(Stored records)
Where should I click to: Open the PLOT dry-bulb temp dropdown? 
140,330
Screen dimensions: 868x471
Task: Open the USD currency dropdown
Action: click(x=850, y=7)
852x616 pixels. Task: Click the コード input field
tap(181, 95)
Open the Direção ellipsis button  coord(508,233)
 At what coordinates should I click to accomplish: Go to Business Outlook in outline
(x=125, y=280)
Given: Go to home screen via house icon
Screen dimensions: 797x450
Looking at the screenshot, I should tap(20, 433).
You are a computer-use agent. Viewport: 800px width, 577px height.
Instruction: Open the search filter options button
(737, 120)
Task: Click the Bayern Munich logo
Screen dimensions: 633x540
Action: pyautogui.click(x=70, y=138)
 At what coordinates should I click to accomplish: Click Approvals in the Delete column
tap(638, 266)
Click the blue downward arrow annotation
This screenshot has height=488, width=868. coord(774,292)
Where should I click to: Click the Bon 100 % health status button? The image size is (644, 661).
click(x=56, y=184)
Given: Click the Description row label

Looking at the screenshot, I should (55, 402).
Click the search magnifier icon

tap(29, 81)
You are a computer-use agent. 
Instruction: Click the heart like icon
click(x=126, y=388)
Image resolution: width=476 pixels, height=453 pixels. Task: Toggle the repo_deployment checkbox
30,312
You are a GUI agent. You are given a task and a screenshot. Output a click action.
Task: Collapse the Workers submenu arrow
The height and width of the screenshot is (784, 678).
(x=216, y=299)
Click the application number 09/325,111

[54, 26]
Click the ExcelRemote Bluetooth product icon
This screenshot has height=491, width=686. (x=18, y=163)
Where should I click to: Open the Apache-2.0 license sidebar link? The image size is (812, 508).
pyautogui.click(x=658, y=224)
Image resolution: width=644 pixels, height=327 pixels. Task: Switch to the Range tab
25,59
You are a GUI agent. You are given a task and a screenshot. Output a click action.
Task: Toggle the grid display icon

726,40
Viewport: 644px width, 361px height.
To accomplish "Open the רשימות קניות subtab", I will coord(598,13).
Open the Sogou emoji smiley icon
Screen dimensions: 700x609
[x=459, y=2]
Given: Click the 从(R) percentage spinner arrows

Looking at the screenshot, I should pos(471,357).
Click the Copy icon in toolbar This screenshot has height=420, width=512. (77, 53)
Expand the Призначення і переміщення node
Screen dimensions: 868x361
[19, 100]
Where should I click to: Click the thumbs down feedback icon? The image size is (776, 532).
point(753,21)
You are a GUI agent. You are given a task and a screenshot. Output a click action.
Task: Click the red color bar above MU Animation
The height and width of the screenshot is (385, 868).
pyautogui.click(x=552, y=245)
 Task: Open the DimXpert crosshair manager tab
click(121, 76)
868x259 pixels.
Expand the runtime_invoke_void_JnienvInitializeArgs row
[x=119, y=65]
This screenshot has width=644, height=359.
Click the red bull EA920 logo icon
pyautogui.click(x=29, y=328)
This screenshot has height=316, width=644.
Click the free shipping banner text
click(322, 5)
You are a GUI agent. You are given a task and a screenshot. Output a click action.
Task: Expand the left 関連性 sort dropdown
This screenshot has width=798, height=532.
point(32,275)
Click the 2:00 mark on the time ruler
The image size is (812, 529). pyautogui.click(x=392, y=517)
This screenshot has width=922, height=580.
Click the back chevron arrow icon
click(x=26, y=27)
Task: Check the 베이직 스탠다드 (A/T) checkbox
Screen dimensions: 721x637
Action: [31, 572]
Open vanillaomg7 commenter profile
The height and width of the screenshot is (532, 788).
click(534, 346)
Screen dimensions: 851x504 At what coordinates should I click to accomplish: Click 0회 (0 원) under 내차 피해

_What needs to be done_
Work out the number of lines in the records containing the word "computer". Write only that number.

_Exercise result_
2